Convenzione Chieti - Tokyo. Studenti e specializzandi di chirurgia in Giappone

«Esperienze con chirurgo noto in tutto il mondo»

WhatsApp PdN 328 3290550

Reporter:

WhatsApp PdN 328 3290550

Letture:

2132

Convenzione Chieti - Tokyo.  Studenti e specializzandi di chirurgia in Giappone

CHIETI. Qualche mese fa per interessamento del professor Mario Di Gioacchino, è stata stipulata una convenzione tra il nostro Ateneo e la Kitasato University di Tokyo.

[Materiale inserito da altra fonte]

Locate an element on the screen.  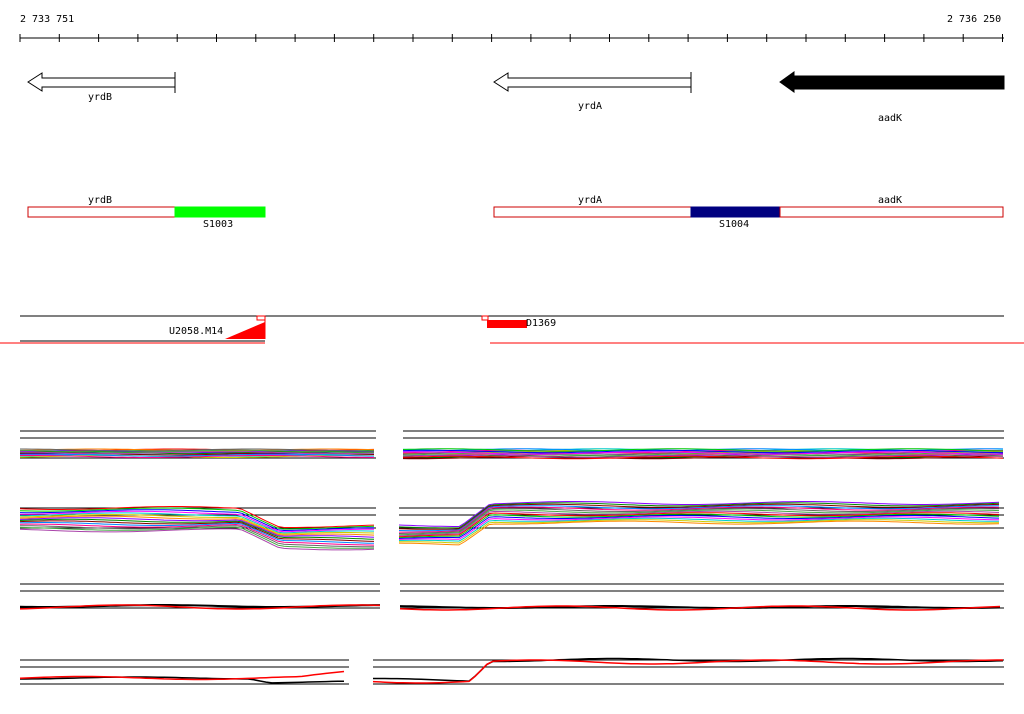
feature-label-D1369: D1369 is located at coordinates (542, 324).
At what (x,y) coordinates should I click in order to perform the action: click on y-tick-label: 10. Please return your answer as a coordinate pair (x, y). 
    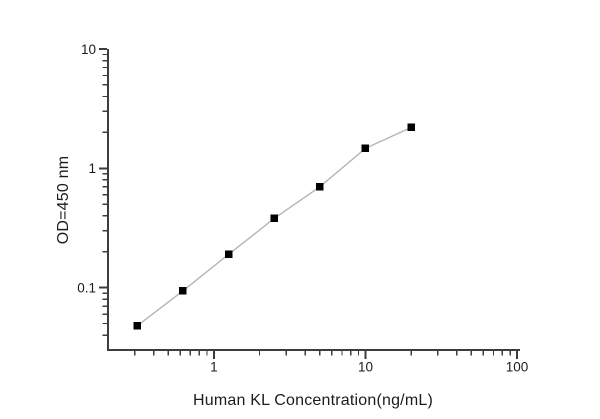
    Looking at the image, I should click on (88, 50).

Per effetto di tale convenzione  due studentesse di medicina, Diletta Frazzini ed Elena Andreassi Marinelli, si sono recate in Giappone e hanno frequentato per due mesi i corsi di studio della facoltà di medicina e i reparti di gastroenterologia, neurologia e chirurgia.
Da qualche tempo è a Tokio  Roberta Dimalio, specializzanda in chirurgia generale, che rimarrà in Giappone per almeno 6 mesi.
«La dottoressa Dimalio sta frequentando - dice il professor Paolo Innocenti direttore della scuola di specializzazione in chirurgia - il reparto diretto dal professor Shinichi Sakuramoto, noto in tutto il mondo per le tecniche innovative nell’ambito della chirurgia laparoscopica del cancro dello stomaco. La tappa successiva sarà il reparto diretto dal professor Masahiko Watanabe esperto di chirurgia colo-rettale e noto per la chirurgia laparoscopica. Roberta sta dimostrando coraggio perché adattarsi a un ambiente così lontano dalle nostre abitudini culturali non è proprio così facile. Tuttavia sono certo che questa esperienza la arricchirà dal punto di vista umano e soprattutto professionale».
«I miei specializzandi - continua il professor Innocenti - fanno  esperienze di lavoro in tutto il mondo. Di recente è rientrato dalla Francia Luca Vitale che a Strasburgo ha frequentato per un anno un reparto universitario noto per la chirurgia dell’esofago. La internazionalizzazione è una caratteristica della scuola di specializzazione da me diretta tanto che ho inserito nel regolamento didattico il fatto che lo specializzando possa trascorrere un periodo da 6 mesi a un anno all’estero. Ritengo infatti che frequentare le più prestigiose università straniere rappresenti per i nostri giovani una esperienza altamente formativa».